AJP Gastrointestinal and Liver Physiology ◽

10.1152/ajpgi.00256.2015 ◽

2015 ◽

Vol 309 (12) ◽

pp. G988-G997 ◽

Cited By ~ 48

Author(s):

Prashant Nighot ◽

Rana Al-Sadi ◽

Manmeet Rawat ◽

Shuhong Guo ◽

D. Martin Watterson ◽

...

Keyword(s):

Epithelial Cell ◽

Protein Expression ◽

Barrier Function ◽

Intestinal Inflammation ◽

Intestinal Barrier ◽

Intestinal Barrier Function ◽

Intestinal Epithelial ◽

Dss Colitis

Recent studies have implicated a pathogenic role for matrix metalloproteinases 9 (MMP-9) in inflammatory bowel disease. Although loss of epithelial barrier function has been shown to be a key pathogenic factor for the development of intestinal inflammation, the role of MMP-9 in intestinal barrier function remains unclear. The aim of this study was to investigate the role of MMP-9 in intestinal barrier function and intestinal inflammation. Wild-type (WT) and MMP-9−/−mice were subjected to experimental dextran sodium sulfate (DSS) colitis by administration of 3% DSS in drinking water for 7 days. The mouse colonic permeability was measured in vivo by recycling perfusion of the entire colon using fluorescently labeled dextran. The DSS-induced increase in the colonic permeability was accompanied by an increase in intestinal epithelial cell MMP-9 expression in WT mice. The DSS-induced increase in intestinal permeability and the severity of DSS colitis was found to be attenuated in MMP-9−/−mice. The colonic protein expression of myosin light chain kinase (MLCK) and phospho-MLC was found to be significantly increased after DSS administration in WT mice but not in MMP-9−/−mice.

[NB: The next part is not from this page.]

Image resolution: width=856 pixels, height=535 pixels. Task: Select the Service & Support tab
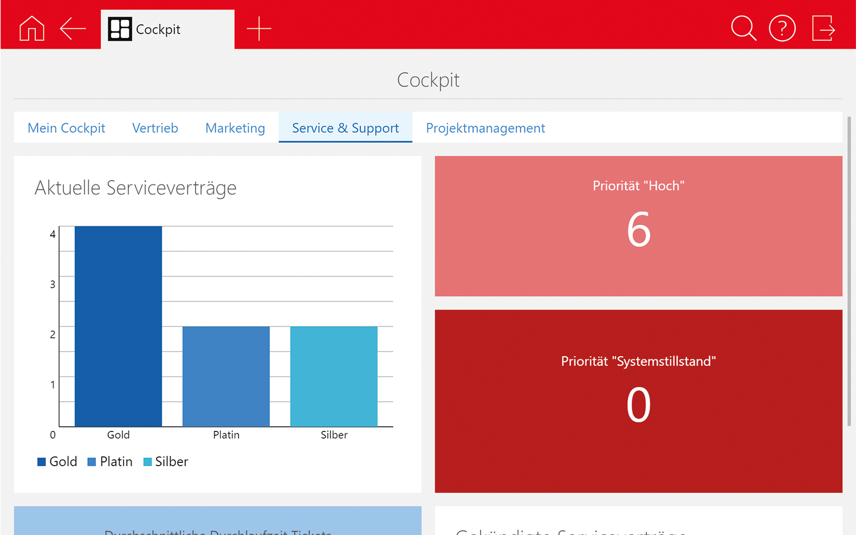(345, 128)
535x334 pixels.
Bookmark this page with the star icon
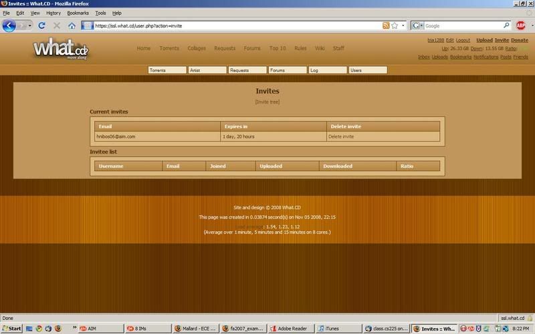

The DSS-induced increase in colonic permeability and colonic inflammation was attenuated in MLCK−/−mice and MLCK inhibitor ML-7-treated WT mice. The DSS-induced increase in colonic surface epithelial cell MLCK mRNA was abolished in MMP-9−/−mice. Lastly, increased MMP-9 protein expression was detected within the colonic surface epithelial cells in ulcerative colitis cases. These data suggest a role of MMP-9 in modulation of colonic epithelial permeability and inflammation via MLCK.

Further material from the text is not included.